La conjonction de ces trois faits leur a donné une idée d’une géniale simplicité: si l’on vendait des paquets plus petits (par exemple, 10 cigarettes par paquet au lieu de 20), cela entraînerait-il une diminution de la consommation de tabac?
Ni une ni deux, les deux chercheurs ont procédé à un sondage et à une petite expérience auprès de quelque 600 fumeurs adultes. Ce qui leur a permis de faire de belles trouvailles.
— Le tiers des fumeurs deviendraient des acheteurs de paquets de 10 cigarettes, car ils ont la conviction que cela les aiderait à avoir un meilleur contrôle sur leur consommation.
— Ces fumeurs-là seraient prêts à payer un peu plus pour pouvoir se procurer des paquets de 10 cigarettes.

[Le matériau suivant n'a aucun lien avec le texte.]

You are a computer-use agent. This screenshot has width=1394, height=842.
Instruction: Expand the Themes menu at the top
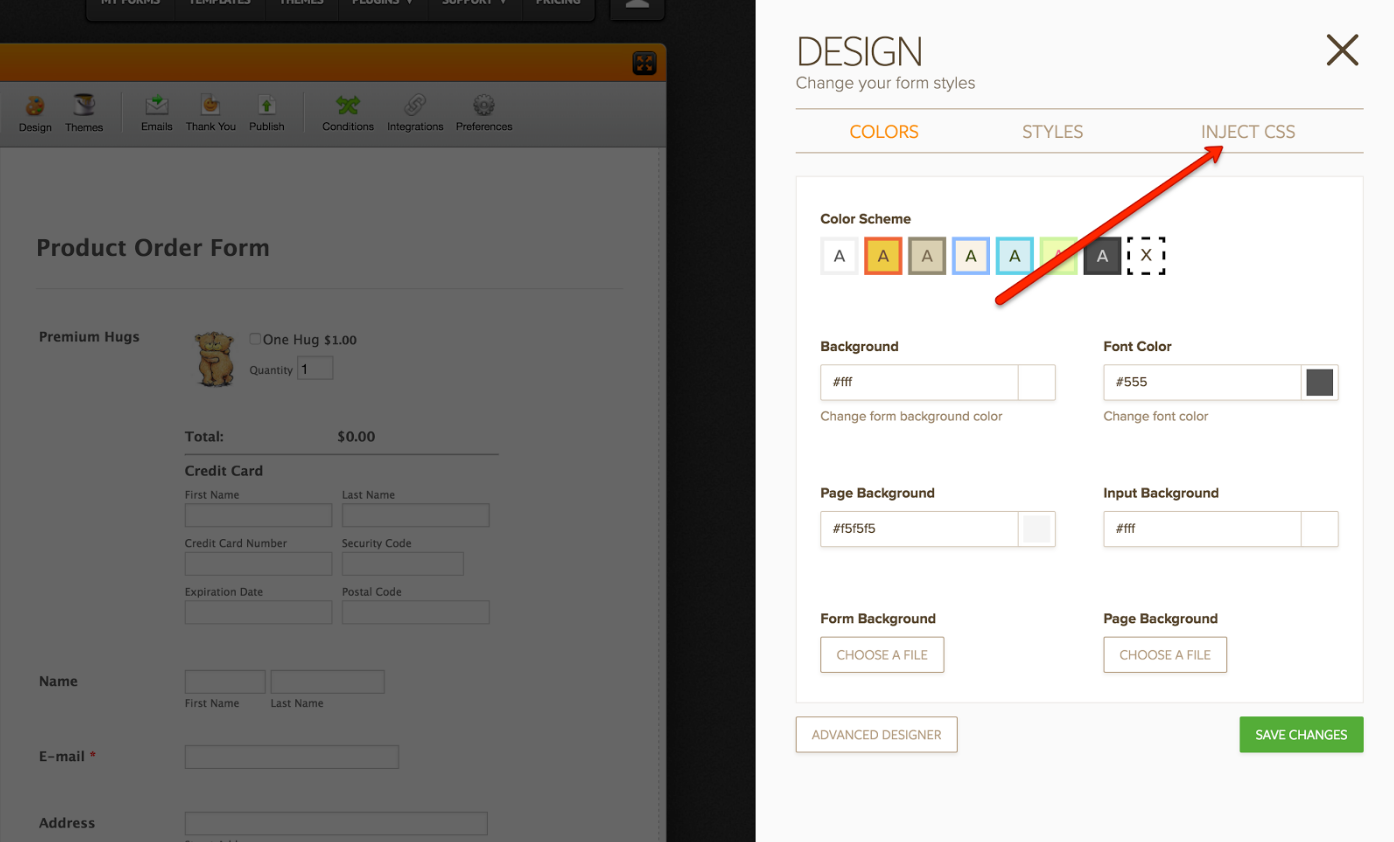pyautogui.click(x=302, y=3)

Vu que cela entraînerait des frais de production supplémentaires pour le fabricant, ils comprennent que le coût à l’unité de la cigarette (paquet de 10) soit un peu plus élevé que le coût actuel (paquet de 20).

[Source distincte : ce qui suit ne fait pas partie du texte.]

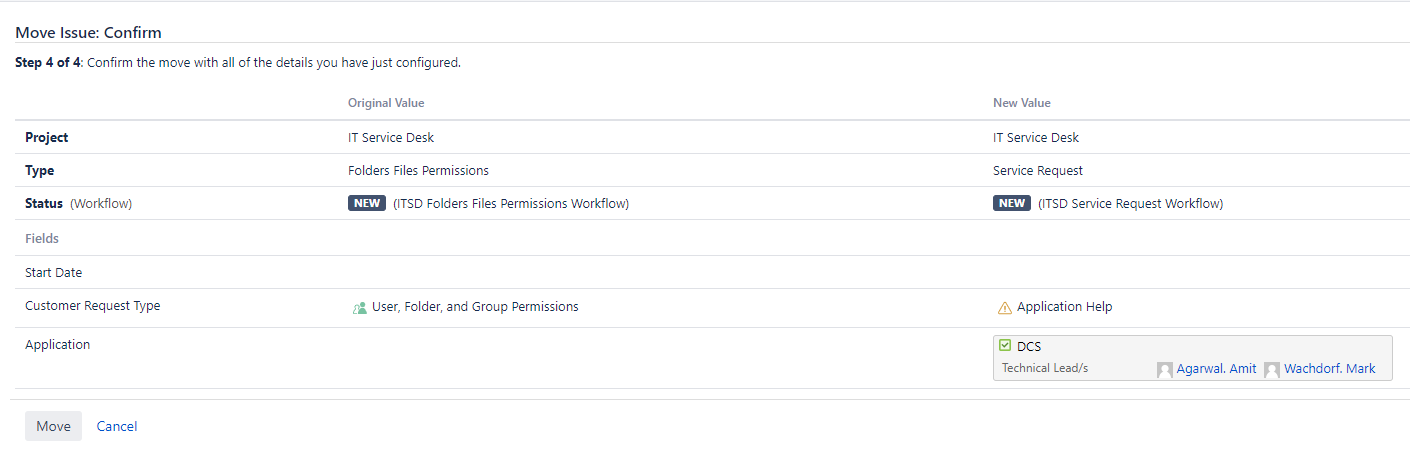Click Agarwal. Amit avatar icon

pos(1165,370)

— Les fumeurs qui disent vouloir «bientôt arrêter» de fumer adopteraient aussitôt les paquets de 10 cigarettes. (En passant, au Canada, 35% des fumeurs disent vouloir arrêter «d’ici les 30 prochains jours» et ils ne sont que 6% à y parvenir, selon un sondage annuel mené par Statistique Canada.)
La conclusion saute aux yeux. De toute évidence, les gouvernements gagneraient à imposer la fabrication de paquets de 10 cigarettes, car cela ferait chuter le tabagisme d’un seul coup. Mais il y a un hic, relevé par les deux chercheurs: d’autres études indiquent qu’un tel paquet, dont le prix d’achat serait presque moitié moins cher qu’un paquet de 20, inciterait un grand nombre de gens à devenir de nouveaux fumeurs. Ce qu’aucun gouvernement ne souhaite.
Bon. Revenons au petit truc que je vous ai promis, Mia. Peut-être avez-vous déjà deviné de quoi il s’agit.
C’est simple, il vous suffit de faire vous-même votre paquet de 10 cigarettes. Par exemple, procurez-vous une petite boîte métallique plate (on en trouve aisément en ligne ou chez les antiquaires) et rangez-y chaque matin très exactement 10 cigarettes. Pas une de plus.
En vérité, le nombre de 10 n’est qu’un exemple, l’idée principale étant de diminuer franchement votre consommation, disons du tiers, voire de la moitié si cela est envisageable. Quant aux jours où vous allez au bureau, peut-être pouvez-vous tenter d’en prendre encore moins avec vous. Tout cela devrait vous amener à fumer nettement moins, en particulier au bureau ; et par la suite, à envisager la possibilité de ne plus fumer du tout.